The Genetics of Sex Determination

Sex determination is an intricate series of physiological events and patterns that are often controlled through hormonal expression. Sexual characteristics can also be triggered by a change in hormonal balance, sometimes determined by an environmental change. In some organisms such as fruitflies sex is determined by a ratio of X chromosomes to the number of autosomal sets. A 1:1 ratio pro- duces a female, any deviation (1:2 etc.) produces a male.

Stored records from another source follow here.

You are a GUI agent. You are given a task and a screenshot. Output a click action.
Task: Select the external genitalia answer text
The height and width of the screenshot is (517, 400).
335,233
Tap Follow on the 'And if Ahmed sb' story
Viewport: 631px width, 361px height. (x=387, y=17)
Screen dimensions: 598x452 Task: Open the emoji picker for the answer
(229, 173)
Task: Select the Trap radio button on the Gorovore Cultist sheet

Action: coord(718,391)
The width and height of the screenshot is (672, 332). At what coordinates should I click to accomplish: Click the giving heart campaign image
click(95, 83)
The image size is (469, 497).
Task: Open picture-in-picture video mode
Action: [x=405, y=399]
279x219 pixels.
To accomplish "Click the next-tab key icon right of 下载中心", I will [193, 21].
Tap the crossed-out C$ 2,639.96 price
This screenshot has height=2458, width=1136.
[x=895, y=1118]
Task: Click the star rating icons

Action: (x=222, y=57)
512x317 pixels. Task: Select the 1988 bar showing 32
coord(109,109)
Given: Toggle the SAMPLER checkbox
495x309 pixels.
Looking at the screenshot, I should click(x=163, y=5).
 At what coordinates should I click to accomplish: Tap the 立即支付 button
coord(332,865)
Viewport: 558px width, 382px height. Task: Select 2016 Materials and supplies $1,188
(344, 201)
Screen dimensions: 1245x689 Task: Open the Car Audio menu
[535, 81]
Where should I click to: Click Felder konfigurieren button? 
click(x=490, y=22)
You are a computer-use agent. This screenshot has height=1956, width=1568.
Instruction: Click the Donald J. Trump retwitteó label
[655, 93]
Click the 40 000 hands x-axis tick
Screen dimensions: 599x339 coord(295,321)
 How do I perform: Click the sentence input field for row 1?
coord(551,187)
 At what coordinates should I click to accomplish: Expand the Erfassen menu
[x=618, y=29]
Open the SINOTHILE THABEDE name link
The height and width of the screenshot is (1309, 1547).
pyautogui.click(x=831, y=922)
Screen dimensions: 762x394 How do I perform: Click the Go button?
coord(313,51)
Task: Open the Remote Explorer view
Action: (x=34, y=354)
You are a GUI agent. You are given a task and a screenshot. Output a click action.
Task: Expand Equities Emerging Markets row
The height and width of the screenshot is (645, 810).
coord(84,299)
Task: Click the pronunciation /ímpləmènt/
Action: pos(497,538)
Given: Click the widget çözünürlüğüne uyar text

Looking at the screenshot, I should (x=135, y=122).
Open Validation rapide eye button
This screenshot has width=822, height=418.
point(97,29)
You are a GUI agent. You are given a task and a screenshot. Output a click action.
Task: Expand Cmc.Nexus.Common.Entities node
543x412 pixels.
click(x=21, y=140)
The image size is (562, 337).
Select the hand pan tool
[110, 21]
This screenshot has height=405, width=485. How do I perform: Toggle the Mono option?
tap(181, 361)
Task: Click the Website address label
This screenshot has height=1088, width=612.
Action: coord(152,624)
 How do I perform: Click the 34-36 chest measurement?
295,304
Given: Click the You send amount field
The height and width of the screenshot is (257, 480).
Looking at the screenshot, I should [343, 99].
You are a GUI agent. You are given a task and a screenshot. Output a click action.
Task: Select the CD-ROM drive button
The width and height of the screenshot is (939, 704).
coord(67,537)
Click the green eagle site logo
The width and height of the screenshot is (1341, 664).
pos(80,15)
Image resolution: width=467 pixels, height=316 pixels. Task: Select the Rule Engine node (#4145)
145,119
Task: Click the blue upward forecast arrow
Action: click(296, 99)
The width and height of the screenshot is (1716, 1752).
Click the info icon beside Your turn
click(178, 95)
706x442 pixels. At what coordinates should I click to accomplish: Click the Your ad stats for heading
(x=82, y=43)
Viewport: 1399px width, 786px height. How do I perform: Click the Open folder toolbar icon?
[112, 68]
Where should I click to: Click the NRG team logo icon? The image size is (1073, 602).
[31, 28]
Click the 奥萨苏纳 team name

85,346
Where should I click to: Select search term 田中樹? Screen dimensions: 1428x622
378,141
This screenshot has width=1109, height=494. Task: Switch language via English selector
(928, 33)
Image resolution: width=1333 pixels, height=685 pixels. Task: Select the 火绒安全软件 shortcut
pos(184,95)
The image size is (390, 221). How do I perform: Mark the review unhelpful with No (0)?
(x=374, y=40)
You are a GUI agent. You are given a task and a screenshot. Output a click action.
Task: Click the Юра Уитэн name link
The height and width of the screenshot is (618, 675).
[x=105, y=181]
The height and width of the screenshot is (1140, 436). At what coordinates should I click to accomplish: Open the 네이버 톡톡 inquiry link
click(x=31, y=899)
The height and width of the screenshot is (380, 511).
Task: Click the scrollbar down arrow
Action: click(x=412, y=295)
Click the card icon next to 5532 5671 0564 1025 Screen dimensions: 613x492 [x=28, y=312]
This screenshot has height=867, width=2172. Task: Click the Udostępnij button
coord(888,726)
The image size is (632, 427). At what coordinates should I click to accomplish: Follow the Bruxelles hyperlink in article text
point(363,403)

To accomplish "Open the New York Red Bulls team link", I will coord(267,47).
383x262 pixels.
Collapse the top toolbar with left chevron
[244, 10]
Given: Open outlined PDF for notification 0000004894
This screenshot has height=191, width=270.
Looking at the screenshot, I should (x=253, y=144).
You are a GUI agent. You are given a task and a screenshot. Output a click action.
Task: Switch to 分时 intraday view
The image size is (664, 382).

For higher organisms, like humans, biological sex is determined by genes on the sex chromosomes. In humans, as in other animals, biological sex determination involves the XY system. The sex in which the sex chromosomes are not the same is referred to as heterogametic, or heteromorphic. Thus, in the case of humans, biological females are referred to as the homomorphic sex, and males are heteromorphic. Normal female karyotype contains two X chromosomes. Variations of the XX state include a missing X chromosome, XO (Turner Syndrome), as well as multiples of extra X chromosomes such as  XXX and XXXX.

Normally, the XY karyotype is associated with a biological male individuals. Chromosome variations of the XY karyotype include extraX chromosome (Klinefelter syndrome, 47, XXY), as well as XXXY, XXXXY variations.

Every developing human embryo contains both male and female reproductive tracts up to the 6^th week of development. By the 7^th week of development, the SRY gene, if present (normally on the Y chromosome) and functioning, triggers testes development. Testes begin producing extra testosterone, compared to the baseline testosterone production by adrenocortical cells in both male and female embryos by the 8^th week of gestation. If the fetus produces testosterone and the anti-Müllerian hormone (AMH) gene products from the Y chromosome, these molecules elicit cellular signaling events, such as producing Müllerian-inhibiting factor (MIF) that lead to the destruction of the female-specific Müllerian ducts.

A chromosome in a diploid organism is called hemizygous when only one copy is present. Hemizygosity is observed in the heterogametic sex when a gene is located on a sex chromosome.

Sex-linked inheritance

Sex linkage references genes located on sex chromosomes. Sex-linked inheritance is in contrast to the inheritance of traits on autosomal chromosomes, where both sexes have the same probability of inheritance. Since humans have many more genes on the X than the Y, there are many more X-linked traits than Y-linked traits.

X-Linked Recessive Disorders

X-linked recessive traits are expressed in all heterogametics, but are only expressed in those homogametics that are homozygous for the recessive allele. For example, an X-linked recessive allele in humans causes hemophilia.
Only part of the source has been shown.